18 December 2003
Amsterdam — Nyfer, the leading independent institute for public policy analysis, which led the debate about economic and social changes in the Netherlands for eight years, is closing down.
“It appears it is no longer feasible to finance independent, high-value economic research and drive the debate about society with private financing,” the institute said in a statement on Thursday.
Nyfer was founded by Professor Eduard Bomhoff in 1995 to challenge the stranglehold the government-funded macro-economic think-tank CBP has on compiling and analysing statistics about economic and social activities in the Netherlands.
The Dutch government bases it financial planning on the CPB’s reports, something that Bomhoff abhorred. He accused the CPB of constantly making inaccurate predictions about the future performance of the Dutch economy.
Bomhoff’s critics charged his institute of also missing the mark with its forecasts.
The professor got his chance in the driving seat of government when he was appointed a minister and Deputy Prime Minister for the populist LPF party after the general election in May 2002.

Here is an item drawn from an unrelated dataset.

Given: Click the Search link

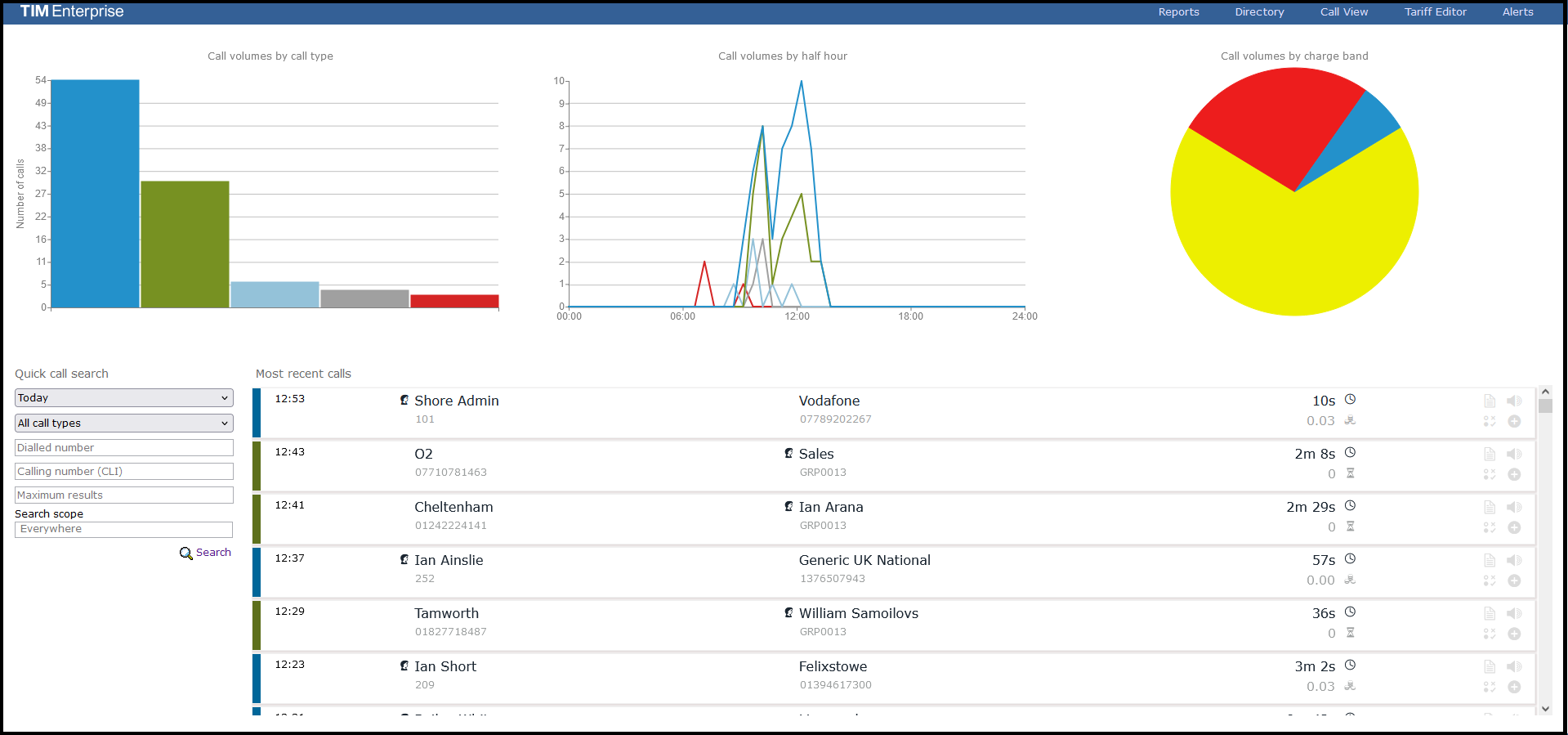Looking at the screenshot, I should click(213, 553).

He stepped down from Nyfer to serve as Health Minister, but almost immediately got embroiled in an undignified personality clash with a fellow LPF minister, millionaire Herman Heinsbroek.
Constant bickering between the two men brought the coalition government between the Christian Democrat CDA, Liberal VVD and LPF crashing down after 87 days in office. Bomhoff has since taken up a lecturing post in the Middle East.
But Nyfer languished without its star personality and it was also damaged when questions were raised about the impartiality of its studies, which were paid for by private companies and organisations.
Nyfer eventually announced on Thursday that it was ceasing its research activities.